Circassian beauties were women of the Caucasus mountain range in Circassia, Northern Caucasus. A fairly extensive literary history suggests that Circassian women were unusually beautiful, spirited and elegant, and as such were desirable as slave concubines during the Turkish occupation, sometimes known as "Moss-haired girls", exhibited in sideshow attractions in the United States by P.T. Barnum and others. PT Barnum marketed these women to white audiences in the United States who were in those years , captivated by the "exotic East."

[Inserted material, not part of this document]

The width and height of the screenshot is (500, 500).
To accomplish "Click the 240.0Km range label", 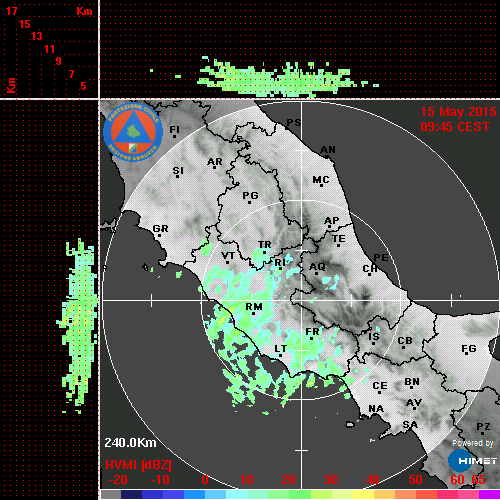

Whatever its origin, the Afro hairstyle became an icon of African-American youth culture during the 1960s and into the 1970s. The Afro's use mellowed in the seventies to become engrained with the African-American music culture, such as the Jackson Five singing group.

The Afro vanished in the early 1980s -- to be replaced by wavy shorter hairstyles or jheri-curls which remain hugely popular among youths worldwide. The Jheri curl is a hairstyle that was particularly common and popular in the African American community in the late 1970s and throughout the 80s.

Africans have been braiding their hair this way for centuries, however it was introduced into the United States by Willie Morrow and named after Jheri Redding, the man who made it popular.....

Meanwhile, the Afro currently also shows a slight resurgence as retro-chic among modern youths -- but it still remains a political statement in the United States of America, too.

Punk

Dutch Dokkum biker Hieke Sept2008 And of course nowadays there’s a huge variety of hairstyles among youth cultures, collectively described as Punk – in clothing, hairstyles, cosmetics, jewelry, and body modifications of the punk subculture. Punk fashion varies widely from Vivienne Westwood styles to styles modeled on musical bands like The Exploited.  The distinct social dress of other subcultures and art movements, including glam rock, skinheads, rude boys, greasers, and mods have influenced punk fashion. Punk fashion has likewise influenced the styles of these groups, as well as those of popular culture. Punks use clothing and hairstyles as a way of making a statement.

TOTAL FREEDOM

But I also recently photographed this obviously very happy woman named Nienke, who visited Dokkum recently with her husband, each on their own motorbikes. There’s only one way to describe Nienke’s style -- total freedom from any conventions about how ‘old people’ should behave, dress or look like…

And she also very clearly could care less what her hair looks like… nor what people might be ‘thinking about her’.  And isn’t that’s the best style of all?